La luxure intellectuelle, fille de la spirituelle, engendra la luxure charnelle. Et Ève, qui avait déjà employé pour le mal sa vue et son ouïe, voulut aussi employer le toucher en prenant connaissance du fruit mystérieux, l’odorat en aspirant son essence enivrante, et le goût en mordant l’écorce d’une connaissance nouvelle pour en déguster la saveur inconnue. C’est alors que naquit en elle un appétit concupiscent de consommer complètement ce qu’elle avait à peine essayé : en effet, désormais privée de la grâce, de son innocence et de son intégrité, ce qui était mauvais lui parut bon, et elle ne pouvait plus garder sa sensualité sous la sujétion de la raison. Elle se connut elle-même, connut et voulut que son compagnon connaisse : elle alla le trouver avec une mauvaise intention, l’entraîna à mépriser le commandement de Dieu, le tenta de mordre ce qu’elle avait mordu la première. Après l’avoir ainsi rendu semblable à elle en luxure et en malice, elle le persuada de consommer ce qui était interdit parce que cela procurait une nouvelle jouissance immédiate et un futur pouvoir d’être semblables à Dieu en créant par eux-mêmes de nouveaux hommes sur la terre, par des lois naturelles communes aux animaux et différentes de celles que Dieu avait établies.

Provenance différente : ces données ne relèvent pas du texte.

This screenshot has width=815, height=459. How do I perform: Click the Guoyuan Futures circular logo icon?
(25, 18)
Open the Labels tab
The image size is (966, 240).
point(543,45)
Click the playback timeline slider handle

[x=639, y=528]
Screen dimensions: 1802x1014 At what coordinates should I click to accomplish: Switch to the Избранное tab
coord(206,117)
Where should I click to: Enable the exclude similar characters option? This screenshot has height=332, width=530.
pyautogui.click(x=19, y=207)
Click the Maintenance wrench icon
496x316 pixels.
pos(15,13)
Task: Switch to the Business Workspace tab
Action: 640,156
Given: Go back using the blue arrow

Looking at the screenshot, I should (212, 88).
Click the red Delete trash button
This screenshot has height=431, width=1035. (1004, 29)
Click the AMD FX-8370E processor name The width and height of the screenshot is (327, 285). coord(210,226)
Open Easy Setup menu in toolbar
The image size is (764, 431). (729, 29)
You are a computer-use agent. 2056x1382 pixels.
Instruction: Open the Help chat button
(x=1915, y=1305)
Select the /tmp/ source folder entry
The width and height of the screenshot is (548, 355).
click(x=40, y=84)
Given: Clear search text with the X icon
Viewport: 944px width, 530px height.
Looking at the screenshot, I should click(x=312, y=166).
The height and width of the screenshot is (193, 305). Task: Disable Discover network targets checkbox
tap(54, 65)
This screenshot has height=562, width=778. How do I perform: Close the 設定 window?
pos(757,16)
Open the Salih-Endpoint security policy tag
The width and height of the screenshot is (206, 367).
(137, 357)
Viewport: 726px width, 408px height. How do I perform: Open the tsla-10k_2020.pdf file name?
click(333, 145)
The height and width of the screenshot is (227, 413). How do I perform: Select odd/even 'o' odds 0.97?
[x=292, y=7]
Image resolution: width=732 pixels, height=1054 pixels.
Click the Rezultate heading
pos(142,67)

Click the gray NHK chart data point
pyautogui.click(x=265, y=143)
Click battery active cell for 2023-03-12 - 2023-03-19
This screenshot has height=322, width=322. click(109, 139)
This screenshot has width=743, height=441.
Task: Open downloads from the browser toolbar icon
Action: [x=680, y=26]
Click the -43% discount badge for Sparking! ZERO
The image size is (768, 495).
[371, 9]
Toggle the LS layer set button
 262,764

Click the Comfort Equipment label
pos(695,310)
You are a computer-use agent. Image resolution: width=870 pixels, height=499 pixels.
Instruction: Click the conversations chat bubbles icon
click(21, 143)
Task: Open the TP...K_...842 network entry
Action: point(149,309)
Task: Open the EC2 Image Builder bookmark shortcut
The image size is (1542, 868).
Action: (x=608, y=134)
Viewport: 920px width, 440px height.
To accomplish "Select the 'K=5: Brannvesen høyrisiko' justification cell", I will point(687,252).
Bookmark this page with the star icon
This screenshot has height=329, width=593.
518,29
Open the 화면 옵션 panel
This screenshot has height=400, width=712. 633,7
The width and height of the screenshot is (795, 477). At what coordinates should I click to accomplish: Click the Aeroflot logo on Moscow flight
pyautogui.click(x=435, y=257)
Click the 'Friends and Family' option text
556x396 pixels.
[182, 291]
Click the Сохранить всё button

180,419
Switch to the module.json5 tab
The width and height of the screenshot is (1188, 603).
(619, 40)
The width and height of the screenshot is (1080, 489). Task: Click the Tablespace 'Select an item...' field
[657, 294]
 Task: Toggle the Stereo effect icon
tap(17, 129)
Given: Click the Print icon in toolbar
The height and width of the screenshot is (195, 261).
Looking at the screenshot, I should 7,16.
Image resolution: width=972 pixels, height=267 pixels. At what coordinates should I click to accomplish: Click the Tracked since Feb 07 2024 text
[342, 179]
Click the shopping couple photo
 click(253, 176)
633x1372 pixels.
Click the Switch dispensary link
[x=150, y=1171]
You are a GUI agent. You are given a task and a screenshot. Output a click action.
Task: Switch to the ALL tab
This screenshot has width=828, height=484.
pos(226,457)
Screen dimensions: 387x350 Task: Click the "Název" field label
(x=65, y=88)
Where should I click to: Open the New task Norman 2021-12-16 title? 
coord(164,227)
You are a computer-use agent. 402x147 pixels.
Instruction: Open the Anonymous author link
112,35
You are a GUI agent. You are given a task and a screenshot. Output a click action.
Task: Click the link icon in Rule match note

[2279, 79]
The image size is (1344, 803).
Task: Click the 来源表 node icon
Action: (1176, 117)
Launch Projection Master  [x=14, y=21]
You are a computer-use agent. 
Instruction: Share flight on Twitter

La note conclut : Les deux échelles de Satan visent à faire de l’homme, cet enfant de Dieu, un animal, et du Fils unique de Dieu devenu homme un pécheur. La première descend de l’esprit vers la chair et a “ réussi ” par la chute fatale. La seconde monte de la chair à l’esprit et a “raté” pour la raison suivante : le dessein satanique d’induire le messie au péché et par là de détruire pour toujours toute possibilité de régénération de l’homme à sa condition d’enfant de Dieu, servit, grâce à la perfection de l’Homme-Dieu, à confirmer le Christ dans sa grâce d’homme et donc dans sa puissance de Messie, cause de salut éternel pour la descendance d’Adam rachetée.

Livre de la Genèse 3, 6

Gn 3, 6 : La femme vit que le fruit de l'arbre était bon à manger, agréable à la vue et désirable pour acquérir l'intelligence; elle prit de son fruit et en mangea; elle en donna aussi à son mari qui était avec elle, et il en mangea.